[Start Document excerpt]

Key Scenes * Act 3 Scene 1: pages 83-91 * Act 3 Scene 2: pages 95-107 * Act 5 Scene 1: pages 141-145 * Act 5 Scene 5: page 163

Key Quotations
"Friends, Romans, countrymen, lend me your ears; I come to bury Caesar, not to praise him." Act 3 Scene 2 Lines 77-78
Antony opens his funeral speech with this famous line. He's acknowledging the crowd as his peers and says he has no motives besides burying Caesar. In this pivotal scene, Antony performs a masterful feat; he manages to turn the crowd against the conspirators.
"This was the noblest Roman of them all… made one of them" Act 5 Scene 5 Lines 68-72
In the final scene of the play, and in the wake of Brutus's suicide, Antony gives Brutus's eulogy. Antony cites Brutus's naive nature as the reason for his nobleness. Of all the conspirators, Brutus was the only one who thought that Caesar's death was for the good of Rome; everyone else acted out of jealousy. According to Antony, even in death Brutus was noble.
“Yet Brutus says he was ambitious…
And I must pause till it come back to me”

[End Document excerpt]

**Task**
Continue the study notes on key scenes and quotations from the point where they stop.

[Start Material provided]

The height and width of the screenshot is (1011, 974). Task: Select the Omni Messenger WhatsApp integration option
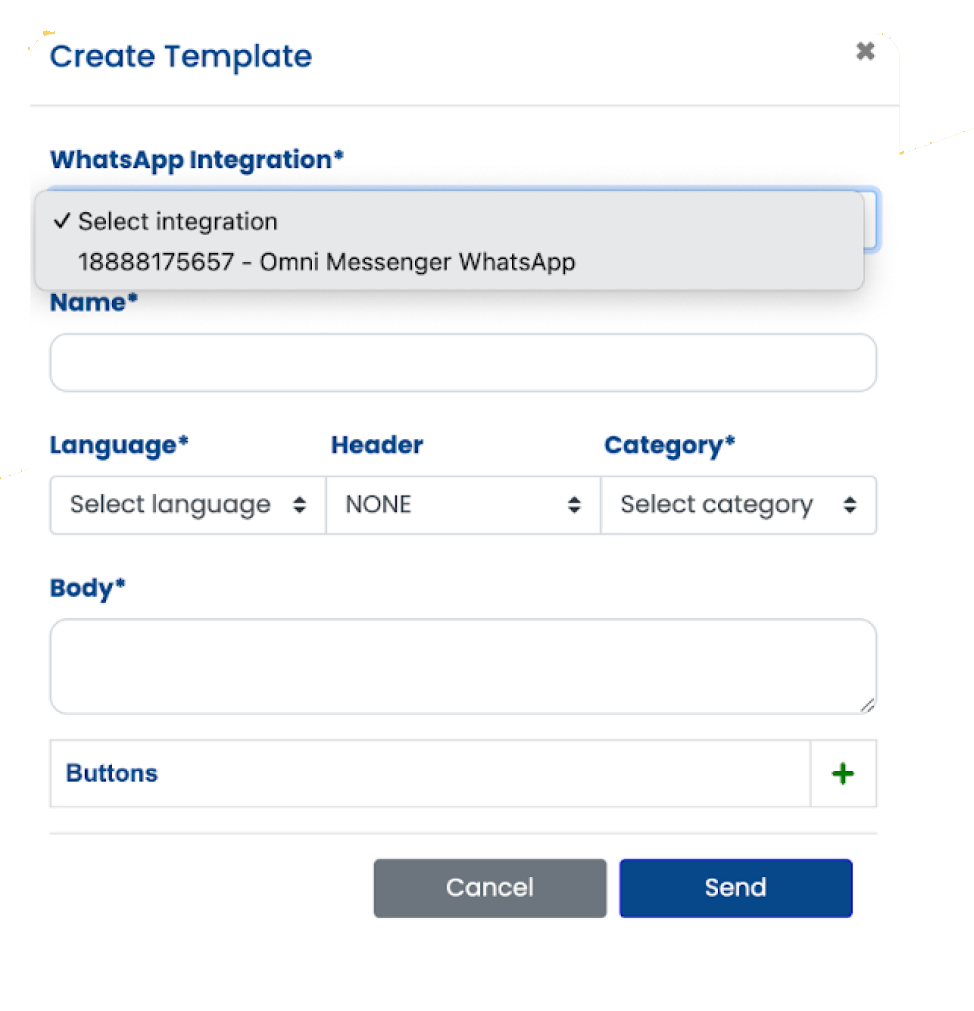pos(327,262)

[End Material provided]

**Response for this exercise**
Act 3 Scene 2 Lines 90-99
Antony doesn't suggest the people adopt his judgments; instead he masterfully suggests they think back on their own past judgments. It's not just that Antony loved Caesar, but that the people did too. This is a masterful rhetorical move: Antony gets the crowd to come to the conclusion he wants them to without their realizing it.
“Have patience, gentle friends, I must not read it… O, what would come of it” Act 3 Scene 2 Lines 132-138
This is the point at which Antony begins using some really questionable methods of rhetoric (the art of persuasion). It's obvious to the reader that Antony wants a disastrous outcome, and he's inviting it by playing on the public's own willingness to be taunted and deceived by this game of peek-a-boo with a dead man's will.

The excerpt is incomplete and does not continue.